From: Malcolm Douglas
Date: 22 May 02 - 11:46 AM

To expand a little on DMcG's comments:

The modern pattern involves a lot more ensemble playing than seems to have been the case in the past (though it will have been more common here than in Ireland, for demographic reasons), and tends to be a planned and regular event involving singers and musicians who are not necessarily regulars at that pub at other times, rather than a spontaneous one generated "organically", if you like, from among those normally present; there are plenty of exceptions to this generalisation, of course. Sometimes one or two musicians are paid to lead the session, which moves it towards the "laid on" entertainment category, though there's a large grey area between the purely "just for fun" type and the paid residency. Oddly enough, the popularity of the "Irish style" session in Britain is actually a revival of the older, indigenous pub tradition that used to be quite widespread here; I doubt if the majority of those who frequent them realise that.

The widespread use of musical instruments does seem to be more common nowadays than in the past; accounts of earlier forms of "session" indicate that most characteristically concentrated on singing, though again there were always exceptions, one such being the Blind Fiddlers of Sheffield (turn of the 18th/19th centuries); their repertoire seems to have been a mix of popular and stage pieces, light "classical" and what we would now call "folk"; they were professionals, though, and the pub entertainer or busker takes us into another of those grey areas, really.

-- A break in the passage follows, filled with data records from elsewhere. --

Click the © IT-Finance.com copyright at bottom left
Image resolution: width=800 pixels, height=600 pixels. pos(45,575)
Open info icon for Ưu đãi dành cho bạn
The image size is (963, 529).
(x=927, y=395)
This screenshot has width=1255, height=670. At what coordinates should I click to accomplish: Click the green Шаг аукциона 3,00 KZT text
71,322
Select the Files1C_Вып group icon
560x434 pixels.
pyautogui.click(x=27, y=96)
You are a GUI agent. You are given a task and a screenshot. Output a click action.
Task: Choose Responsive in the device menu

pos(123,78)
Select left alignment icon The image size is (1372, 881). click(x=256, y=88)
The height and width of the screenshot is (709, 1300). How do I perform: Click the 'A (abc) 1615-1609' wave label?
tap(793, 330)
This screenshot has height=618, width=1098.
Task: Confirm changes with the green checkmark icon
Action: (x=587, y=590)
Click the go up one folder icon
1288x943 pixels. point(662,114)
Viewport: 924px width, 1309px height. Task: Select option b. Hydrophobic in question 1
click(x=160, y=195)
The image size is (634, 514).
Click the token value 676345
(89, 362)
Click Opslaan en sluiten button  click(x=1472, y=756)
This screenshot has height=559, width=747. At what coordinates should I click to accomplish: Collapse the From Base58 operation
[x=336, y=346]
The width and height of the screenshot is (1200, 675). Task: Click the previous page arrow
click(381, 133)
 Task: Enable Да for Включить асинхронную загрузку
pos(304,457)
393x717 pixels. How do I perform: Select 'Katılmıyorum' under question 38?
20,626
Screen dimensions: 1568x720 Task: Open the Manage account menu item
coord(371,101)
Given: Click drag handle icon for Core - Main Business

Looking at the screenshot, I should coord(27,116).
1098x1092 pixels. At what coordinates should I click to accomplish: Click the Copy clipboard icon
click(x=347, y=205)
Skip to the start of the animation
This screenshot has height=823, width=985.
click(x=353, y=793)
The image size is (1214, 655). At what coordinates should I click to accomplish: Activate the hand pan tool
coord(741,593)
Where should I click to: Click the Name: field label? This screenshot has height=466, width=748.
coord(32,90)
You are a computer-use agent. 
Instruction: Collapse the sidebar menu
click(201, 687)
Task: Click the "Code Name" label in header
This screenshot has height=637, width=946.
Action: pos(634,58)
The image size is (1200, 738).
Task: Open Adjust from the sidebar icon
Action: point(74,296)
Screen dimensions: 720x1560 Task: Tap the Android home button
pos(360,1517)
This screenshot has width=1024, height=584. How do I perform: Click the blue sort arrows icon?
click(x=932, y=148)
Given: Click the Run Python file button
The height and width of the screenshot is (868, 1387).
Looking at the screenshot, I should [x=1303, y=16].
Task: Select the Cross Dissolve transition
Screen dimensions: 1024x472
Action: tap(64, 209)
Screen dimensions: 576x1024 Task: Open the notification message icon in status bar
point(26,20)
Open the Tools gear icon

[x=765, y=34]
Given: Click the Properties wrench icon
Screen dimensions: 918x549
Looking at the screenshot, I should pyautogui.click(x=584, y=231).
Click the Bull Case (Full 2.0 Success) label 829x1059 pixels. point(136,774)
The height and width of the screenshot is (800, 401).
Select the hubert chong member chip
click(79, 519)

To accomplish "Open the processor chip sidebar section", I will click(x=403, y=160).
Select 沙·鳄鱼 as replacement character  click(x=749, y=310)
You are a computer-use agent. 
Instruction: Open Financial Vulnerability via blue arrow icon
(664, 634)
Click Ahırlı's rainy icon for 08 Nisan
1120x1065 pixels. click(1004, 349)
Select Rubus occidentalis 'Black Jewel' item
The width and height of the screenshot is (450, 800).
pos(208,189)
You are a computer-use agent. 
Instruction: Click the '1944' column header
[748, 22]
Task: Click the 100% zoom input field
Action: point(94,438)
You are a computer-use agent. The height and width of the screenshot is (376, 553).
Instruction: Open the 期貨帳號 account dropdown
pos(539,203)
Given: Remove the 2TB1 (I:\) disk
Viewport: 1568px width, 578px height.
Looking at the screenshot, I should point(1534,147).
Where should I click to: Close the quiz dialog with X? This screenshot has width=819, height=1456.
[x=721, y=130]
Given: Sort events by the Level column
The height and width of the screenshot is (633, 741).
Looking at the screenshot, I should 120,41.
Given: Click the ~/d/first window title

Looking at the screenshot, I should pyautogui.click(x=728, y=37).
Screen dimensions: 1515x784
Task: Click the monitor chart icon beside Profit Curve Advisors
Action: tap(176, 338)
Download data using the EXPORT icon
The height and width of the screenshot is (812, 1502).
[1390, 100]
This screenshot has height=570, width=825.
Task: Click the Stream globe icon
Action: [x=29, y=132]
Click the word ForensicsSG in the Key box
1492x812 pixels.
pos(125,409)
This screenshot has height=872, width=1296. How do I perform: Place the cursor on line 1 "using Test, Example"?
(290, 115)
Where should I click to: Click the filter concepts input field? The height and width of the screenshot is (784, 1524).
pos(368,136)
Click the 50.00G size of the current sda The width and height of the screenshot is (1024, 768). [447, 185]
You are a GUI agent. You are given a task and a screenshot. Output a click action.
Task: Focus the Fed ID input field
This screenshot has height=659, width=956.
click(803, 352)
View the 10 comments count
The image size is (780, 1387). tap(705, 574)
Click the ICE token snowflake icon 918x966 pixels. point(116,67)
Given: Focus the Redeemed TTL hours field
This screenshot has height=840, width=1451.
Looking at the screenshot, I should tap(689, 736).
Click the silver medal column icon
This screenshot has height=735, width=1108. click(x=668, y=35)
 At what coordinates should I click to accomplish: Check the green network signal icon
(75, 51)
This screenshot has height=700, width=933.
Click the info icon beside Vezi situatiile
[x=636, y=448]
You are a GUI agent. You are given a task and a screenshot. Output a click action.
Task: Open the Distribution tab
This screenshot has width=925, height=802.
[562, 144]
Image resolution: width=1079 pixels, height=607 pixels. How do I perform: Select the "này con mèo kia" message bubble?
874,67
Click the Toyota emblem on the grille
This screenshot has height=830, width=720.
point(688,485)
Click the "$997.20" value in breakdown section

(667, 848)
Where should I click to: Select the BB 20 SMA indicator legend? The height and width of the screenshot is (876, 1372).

I won't dispute with Greg that musical instruments have at times been more widely played than is often thought (the barber's shop cittern, for example) and indeed, musical literacy was more widespread in the 18th and 19th centuries than it is today; I'd still say, though, that, so far as we can tell, singing has typically formed the greater part of the pub repertoire.

Ginette Dunn's book, mentioned above, deals in some detail with the "men only" issue; that seems primarily to have been just a late 19th/early 20th century thing. Certainly, "men only" bars persisted until 1972 or 73, but by then they were a relatively isolated phenomenon.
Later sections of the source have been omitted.